======== Extrait à lire
Telle est la question que se posent les rédacteurs. Peu de temps auparavant le congrès américain avait rendu publique une étude envisageant toutes les conséquence d’un conflit nucléaire sur la population . En particulier les effets de l’explosion d'une bombe de une mégatonne sur une grande cité avaient été mis en chiffres. Les militants transposent les données au cas brestois.

Supposons donc qu"une nuit par temps clair, une attaque surprise préventive soit déclenchée sur les installations militaires de la rade. L’engin de une mégatonne provoque un cratère de 300 mètres de large pour 60 à 100 mètres de profondeur. Des dizaines de milliers de tonnes de débris fortement radioactifs sont ainsi arrachés du sol.
================
======== Données affichées
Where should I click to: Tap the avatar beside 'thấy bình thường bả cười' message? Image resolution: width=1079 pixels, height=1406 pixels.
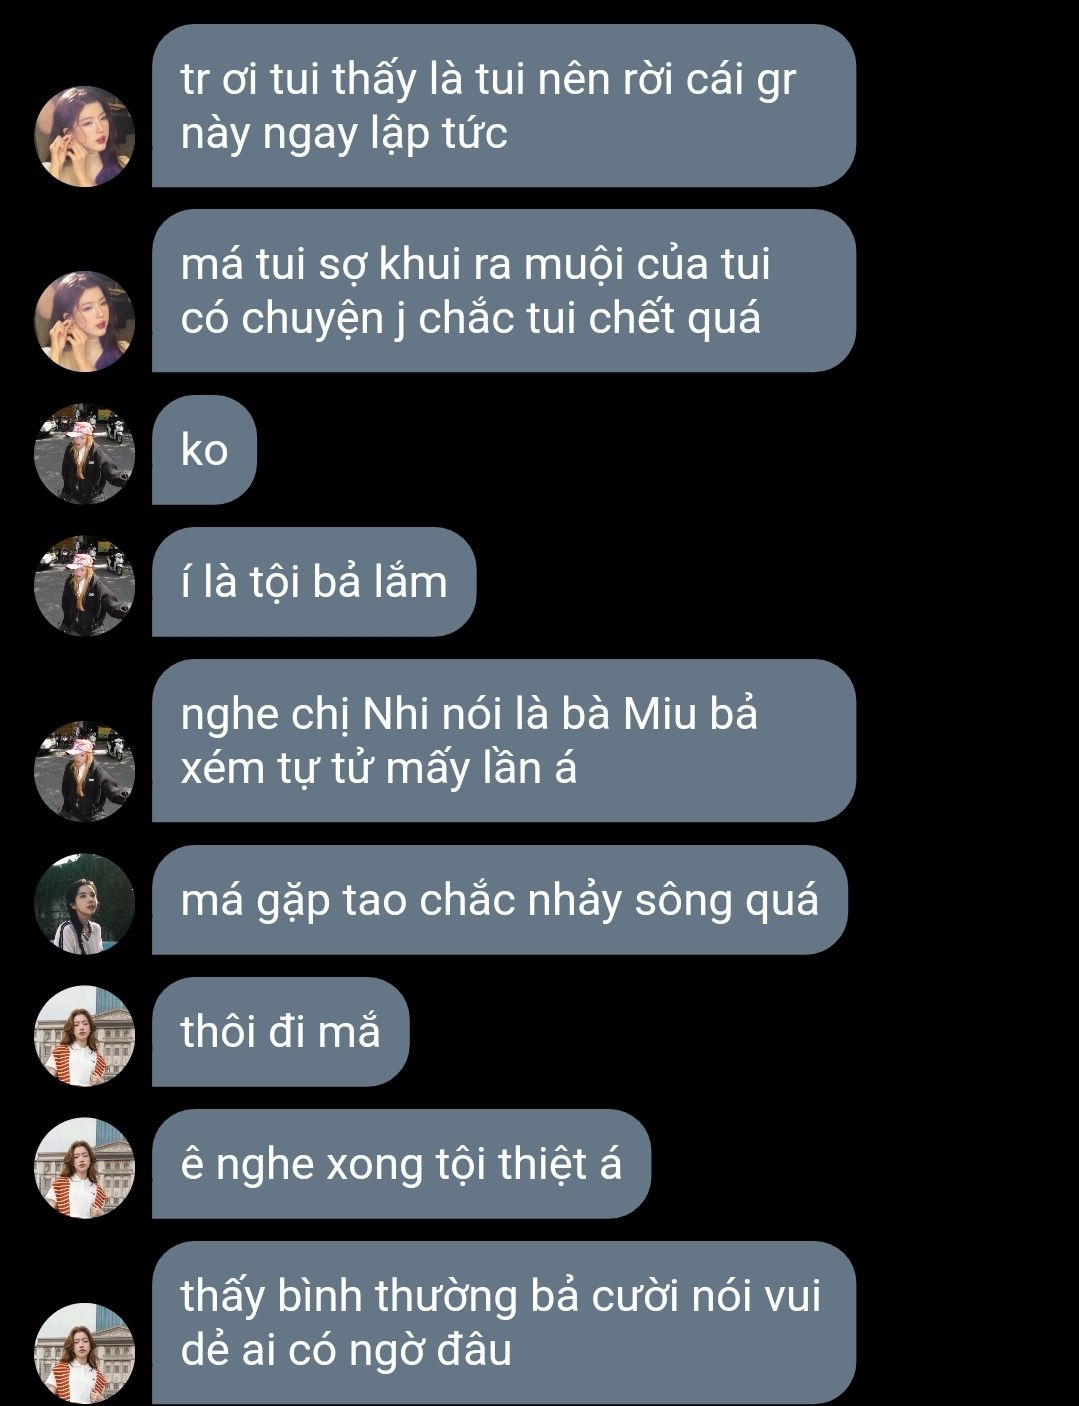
================
* [Travail à faire]:
1 - Selon l'extrait sur une attaque nucléaire contre Brest, quelle serait la largeur du cratère creusé par l'engin d'une mégatonne ?
2 - Poursuivez l'extrait sur une attaque nucléaire contre Brest à partir de sa dernière phrase.
Les lignes n'ont aucun rôle à jouer dans ce travail.

* [Réponses aux exercices]:
1 - Le cratère mesurerait 300 mètres de large.

2 -
jusqu’à 5km du centre de l’explosion tout est rasé. immeubles et pavillons ne sont plus que gravats couvrant le sol. La totalité de la population vivant dans la zone des 3km est anéantie de même que plus de la moitié de celle vivant entre 3 et 5 kilomètres. 100 000 morts immédiats. Les quelques militaires présents dans les abris enterrés de l’arsenal ne règnent plus que sur un immense cimetière. Celles et ceux des habitants qui ont survécu au premier choc sont gravement blessés, pour la plupart brûlés et atteints par la radioactivité. L’incendie se déchaîne. Une boule de feu de 1km de rayon irradie sa chaleur, allumant des incendies jusqu’à une distance de 15km. Un gigantesque raz de marée ravage les côtes bretonnes.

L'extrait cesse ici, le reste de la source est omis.